> **DOCUMENT PASSAGE**:
And yet what marks Rousseau out is that he also seems to swim against the Enlightenment mainstream. Not because he really was the primitivist of ‘noble savage’ apochrapha. But because he draws on the radical promise of Enlightenment to denounce the supposedly Enlightening world. He draws on the promise of the emancipated individual, free of external authority and strict social hierarchy, to denounce the individual’s present-day servility. That is, he draws on the promise of autonomy to denounce the nascent modernity that denies it. Much is made of Rousseau’s use of paradox on stylistic grounds. But it is on social grounds that it makes sense; Rousseau used paradox because his reality was paradoxical, or better still, contradictory. ‘Man is born free’, runs the promise, ‘and everywhere he is in chains’, comes the rejoinder.

Rousseau’s target here is just as much the world of his Enlightened peers – the world of Paris, of the salons in which intellect glitters, wit sparkles and reason trumpets its worth; the world of commerce and celebrity; the world of industrialising production methods and private property; the world of cities and crowds – as it is the bondage of a still semi-feudal France and the tyranny of monarchic absolutism under which it was staggering on. Because, as Rousseau discerned, the new Enlightened world, the world of ‘the bourgeois’, was in the revolutionary ascendant, despite regal appearances to the contrary. ‘We are approaching a state of crisis and the age of revolutions’, he wrote in 1762, addressing an imaginary member of court. ‘Who can answer for what will become of you then? All that men have made, men can destroy. The only ineffaceable characters are those printed by nature; and nature does not make princes, rich men, or lords.’ (1)

So, in 1755, when Rousseau sends his second discourse, the scabrous Discourse on Inequality, to Voltaire, the response is that of one who feels as if he is being attacked. ‘I have received, Monsieur, your new book against the human race, and I thank you’, writes Voltaire. ‘No one has employed so much intelligence to turn us men into beasts. One starts wanting to walk on all fours after reading your book. However, in more than 60 years I have lost the habit.’

Voltaire’s chagrin was justified. The second discourse deepened and developed the cultural jeremiad of the first, the Discourse on the Sciences and the Arts (1750), counterposing the amoral, self-sufficient freedom of savage man to the immoral, other-dependent bondage of civil man. It really did look like an indictment of Voltaire’s Enlightened now in the name of Rousseau’s savage past. Yet it was more than that. Taken alongside two of Rousseau’s other major works, Emile, or on Education and The Social Contract (both 1762), what emerges is, yes, a merciless critique of society, but alongside it a theory and assertion of moral autonomy, and a vision (or visions) of a social form in which individual autonomy and social, civic life are reconciled.

 

Rousseau’s social critique

 

Rousseau’s critique of society does begin with a conception of pre-social man. He is an ‘absolute’, as Rousseau puts it in Emile – he relates only to himself, having ‘no sort of intercourse among [other humans]’ (2). Driving him, motivating him, is self-love, ‘amour de soi or amour-propre taken in its extended sense’ (3) – which amounts to a concern for his own wellbeing. He does however have an innate capacity for pity, writes Rousseau, which is born of recognising in others like him, his own self-love. In others’ suffering, then, he recognises his own potential suffering.

> **DATA BLOCK**:
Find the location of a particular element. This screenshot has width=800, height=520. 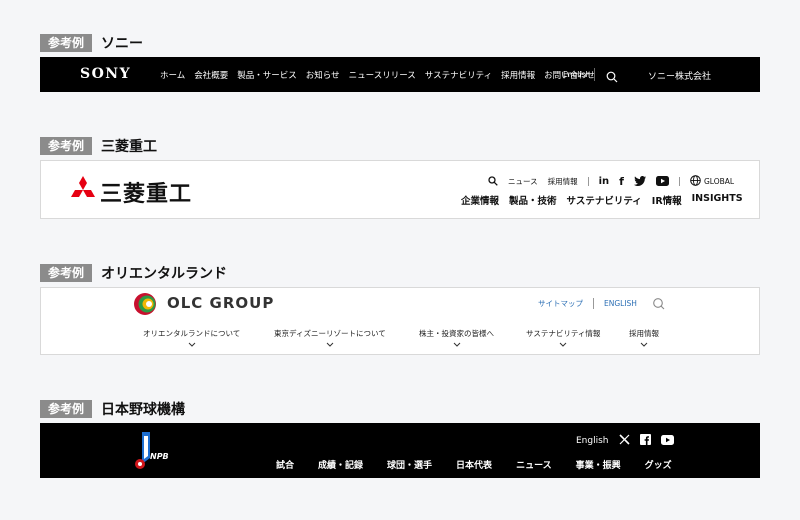

nav-item: 事業・振興 is located at coordinates (598, 464).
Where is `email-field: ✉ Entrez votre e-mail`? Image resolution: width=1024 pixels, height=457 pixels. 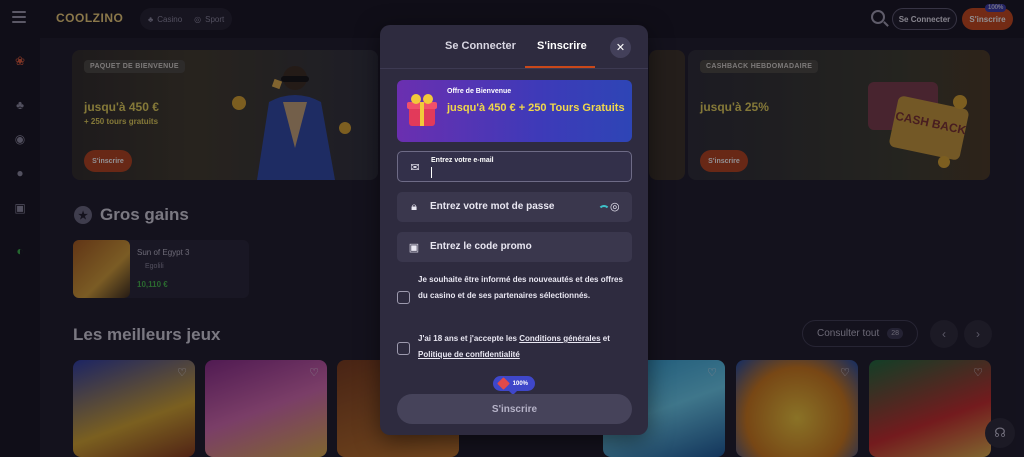 email-field: ✉ Entrez votre e-mail is located at coordinates (514, 166).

> **YOUR INSTRUCTIONS**: Reproduce the Rousseau passage from "Voltaire’s chagrin was" up to and including "life are reconciled.", substituting "lament" for "jeremiad".

> **EXERCISE SOLUTION**:
Voltaire’s chagrin was justified. The second discourse deepened and developed the cultural lament of the first, the Discourse on the Sciences and the Arts (1750), counterposing the amoral, self-sufficient freedom of savage man to the immoral, other-dependent bondage of civil man. It really did look like an indictment of Voltaire’s Enlightened now in the name of Rousseau’s savage past. Yet it was more than that. Taken alongside two of Rousseau’s other major works, Emile, or on Education and The Social Contract (both 1762), what emerges is, yes, a merciless critique of society, but alongside it a theory and assertion of moral autonomy, and a vision (or visions) of a social form in which individual autonomy and social, civic life are reconciled.